Hukum

Sidang di Mahkamah Konstitusi, Pengalaman Tak Terlupakan

Suasana sidang di Mahkamah Konstitusi (MK) -- foto dok pribadi
Suasana sidang di Mahkamah Konstitusi (MK) -- foto dok pribadi
Written by nurterbit

Berada di ruang sidang pengadilan, duduk di kursi di mana di atas meja ada embel-embel tulisan Penasehat Hukum, memang suatu pengalaman tersendiri. Begitulah yang saya alami saat pertama kali bersidang di pengadilan sebagai pengacara mendampingi klien.

Tidak pernah terbayang sebelumnya, bahkan bermimpi pun tidak. Ini koq tiba-tiba bisa duduk berdampingan dengan pengacara senior lainnya yang sudah malang-melintang di dunia “persilatan” bidang ilmu hukum.

Benar-benar profesi baru setelah bertahun-tahun menjalani pekerjaan sebagai jurnalis dengan latar pendidikan dari perguruan tinggi agama Islam. Beda dengan teman-teman wartawan bidang hukum lainnya, yang memang media mereka khusus liputan masalah hukum seperti misalnya teman-teman reporter dari www.hukumonline.com

Dunia hukum memang bukan sesuatu yang asing bagi saya. Soalnya bertahun-tahun keluar masuk kantor polisi, kantor kejaksaan, ruang sidang pengadilan, keluar masuk penjara. Walah…bekas orang hukuman atau mantan narapidanakah? Bukan, ini semata-mata karena tuntutan profesi sebagai wartawan bidang kriminal, hukum dan perkotaan.
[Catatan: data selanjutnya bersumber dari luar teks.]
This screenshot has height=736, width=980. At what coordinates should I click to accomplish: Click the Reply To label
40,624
Sebagai wartawan, mungkin saja saya hanya bisa duduk di kursi pengunjung sidang pengadilan dengan pengetahuan hukum yang pas-pasan. Ya, mengingat latar belakang pendidikan yang non hukum. Saya sempat berpikir, andai saja ketika itu saya sudah mengenal www.hukumpedia.com seperti sekarang, yakni sebuah website yang dikenal sebagai gudangnya informasi hukum, pasti saya tidak segerogi waktu beracara di ruang sidang, hehehe….

Atau ketika berada di ruang sidang pengadilan Mahkamah Konstitusi (MK), hanya bisa berdiri di belakang kursi pemohon, termohon, para pihak terkait, bersama teman-teman yang lain sambil menunaikan tugas profesi sebagai wartawan/fotografer peliput sidang MK.
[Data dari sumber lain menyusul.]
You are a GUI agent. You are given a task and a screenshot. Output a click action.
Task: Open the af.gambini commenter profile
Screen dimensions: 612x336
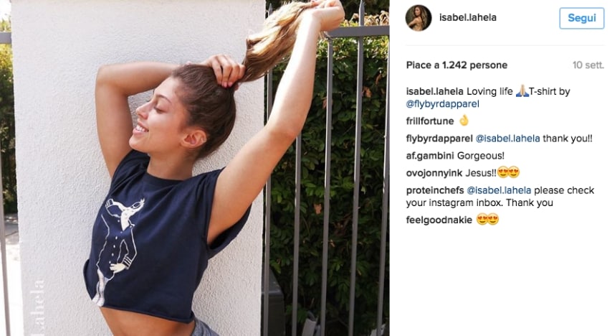coord(430,156)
Saya (kiri) sebagai kuasa hukum calon Gubernur Sulsel dalam sengketa Pilkada di Mahkamah Konstitusi (MK) -- foto dok pribadi

Saya (kiri) sebagai anggota tim kuasa hukum dalam gugatan pemohonan penghapusan jabatan Wakil Menteri (Wamen) di Kabinet SBY, saat sidang di Mahkamah Konstitusi (MK) — foto dok pribadi

Nah, itulah awal pertama kali saya berkenalan dan bergabung dengan dunia profesi kepengacaraan, termasuk bersidang di MK semasa masih Ketua MK dijabat Mahfud MD hingga berganti ke Akil Mochtar. Pekerjaan sebagai lawyer ini saya jalani, di sela-sela saya juga tetap menjalani pekerjaan tetap saya sebagai wartawan. Dua profesi menantang yang terlanjur jadi pilihan hidup.

Itu sebabnya ketika teman-teman yang sudah mengetahui profesi baru saya sebagai pengacara, dan sering melihat keluar masuk gedung MK, bercanda dengan mengatakan, “pengacara spesialis MK”. Sebaliknya teman-teman jurnalis yang pernah sama-sama meliput di lapangan, terkadang urung wawancara karena mengetahui kalau saya juga adalah wartawan seperti mereka. “Masak jeruk makan jeruk sih,” kata mereka. Hehe..

Andai saja saya tidak pernah ikut ujian dan diklat khusus profesi advokat — istilah lain dari pengacara atau lawyer – dan alhamdulillah berhasil lulus serta berhak mengantongi kartu identitas sebagai advokat, maka tidak mungkin saya bisa duduk di deretan kursi yang sengaja disiapkan untuk para pengacara.

Sidang bersama Akil Mochtar

Sejak menyandang profesi baru sebagai pengacara mulai tahun 2009, Alhamdulillah berbagai perkara sudah saya tangani.  Keluar masuk kantor polisi, kejaksaan, pengadilan dan penjara. Baik bersama tim lawyer, maupun sendirian mendampingi klien.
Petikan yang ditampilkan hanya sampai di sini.